Con la sentenza n. 3452/2024 le Sezioni Unite della Suprema Corte di Cassazione hanno fatto luce sulla simmetria che deve esistere tra istanza di mediazione e domanda giudiziale.
Nel 2012 un giudice della Corte d’Appello di Milano, previo esperimento del tentativo di mediazione obbligatoria, citava in giudizio alcuni giornali, chiedendo che venissero condannati in solido a risarcire il danno da lui subito a causa di alcune dichiarazioni dal taglio diffamatorio rese in un programma televisivo, riguardanti la sua persona. Il Tribunale adito condannava le società al pagamento di euro 160.000,00, rigettando però la domanda accessoria di rimozione degli articoli dalle testate.
I giornali appellavano la decisione presso la Corte d’Appello di Brescia, che riformava parzialmente la sentenza, riducendo l’importo della condanna. La Corte, ritenendo parzialmente fondati gli appelli proposti, evidenziava che, per poter ritenere esperito correttamente il tentativo di mediazione, fosse necessaria l’esatta corrispondenza tra petitum e causa petendi, dell’istanza di mediazione e della successiva domanda giudiziale.
Il giudice diffamato, contro la sentenza n. 275/2023 della Corte d’Appello di Brescia, proponeva ricorso in Cassazione per sei motivi, dei quali i primi due appaiono particolarmente interessanti.
Con il primo motivo, il ricorrente riteneva nulla la sentenza impugnata in quanto nel giudizio ad essa sotteso sarebbero stati violati/falsamente applicati gli artt. 4 e 5 del d.lgs. 28/2010, giacché la Corte avrebbe ingiustamente escluso dall’oggetto della cognizione talune dichiarazioni diffamatorie contestate in giudizio (quelle rese sui giornali, ndr).
In relazione a tali dichiarazioni non era stato compiuto il procedimento di mediazione obbligatoria e la Corte, sacrificando la necessaria corrispondenza che deve esistere tra istanza di mediazione e domanda giudiziale, non ne aveva ordinato l’integrazione.
Con il secondo motivo, il ricorrente riteneva nulla la sentenza impugnata, in quanto la Corte aveva omesso l’esame del fatto, decisivo e oggetto di discussione tra le parti, relativo allo svolgimento, in grado di appello, di un nuovo procedimento di mediazione disposto su ordine del giudice stesso.
La Suprema Corte, nella decisione in esame, ha ritenuto fondati i primi due motivi riguardanti entrambi il tema della simmetria tra istanza di mediazione e domanda giudiziale; richiamando altre pronunce simili (si veda, ex plurimis, Cass. 23072/2022), le SS. UU. hanno chiarito che in tema di mediazione obbligatoria, laddove il convenuto proponga l’eccezione di improcedibilità per mancato espletamento della mediazione e il giudice ritenga che non andasse esperita, la nullità può (e deve) essere fatta valere mediante appello.
In questo caso, il giudice d’appello è tenuto ad assegnare alle parti un nuovo termine per esperire il tentativo a pena di dichiarazione di improcedibilità della domanda.
La Corte distrettuale ha invitato le parti a tentare la mediazione che, a quel punto della lite, non poteva che riguardare l’intero oggetto del processo, ovvero la complessiva domanda risarcitoria come formulata.
La Suprema Corte argomenta successivamente sul tema della finalità della mediazione, che è strettamente legata all’economicità processuale, nel senso che deve evitare il proliferare di cause perseguendo uno scopo deflattivo.

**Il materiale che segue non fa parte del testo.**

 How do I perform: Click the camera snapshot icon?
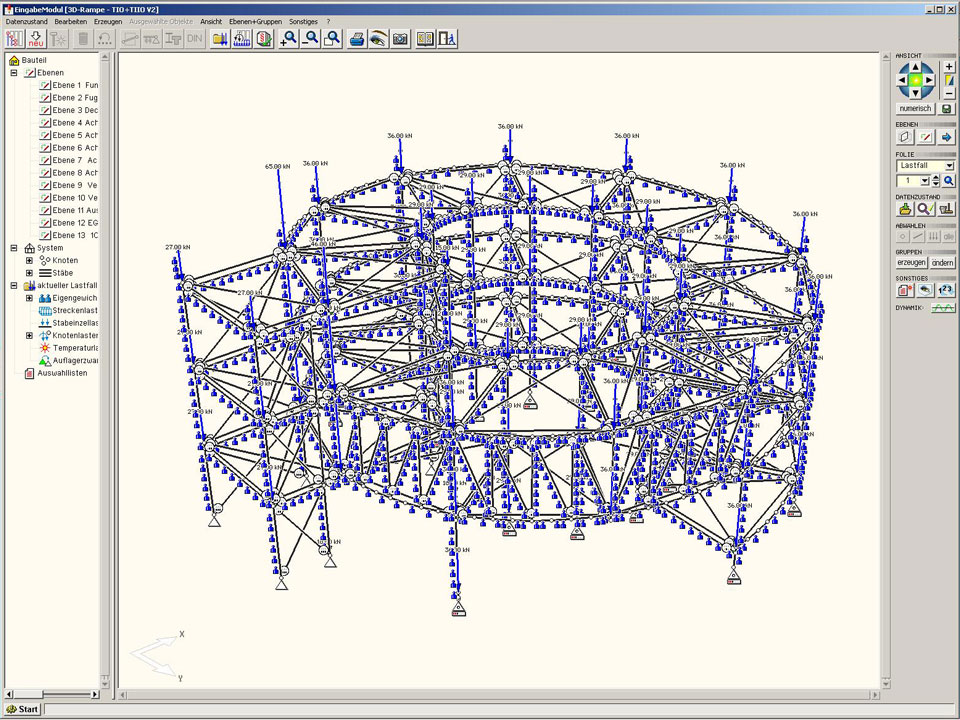click(x=400, y=39)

L’art. 5 del d.lgs. 28/2010 elenca le materie con obbligo di mediazione proprio per evitare l’introduzione della lite ed assicurare una maggior rapidità del processo. L’istituto della mediazione, infatti, non può e non deve essere utilizzato in modo disfunzionale rispetto alle predette finalità, né essere trasformato in una ragione di intralcio al buon funzionamento della giustizia.
In ultima analisi, dal momento che il giudice d’appello aveva correttamente invitato le parti ad esperire un nuovo tentativo di conciliazione, a maggior ragione avrebbe dovuto considerare come rientrante nella domanda risarcitoria anche gli articoli di stampa successivi; invece, la Corte ha erroneamente escluso della propria valutazione i fatti successivi denunciati, configurando un maggior danno al giudice diffamato. Il ricorso è stato pertanto accolto e la sentenza cassata con rinvio alla Corte d’Appello di Brescia, in diversa composizione, per un nuovo esame.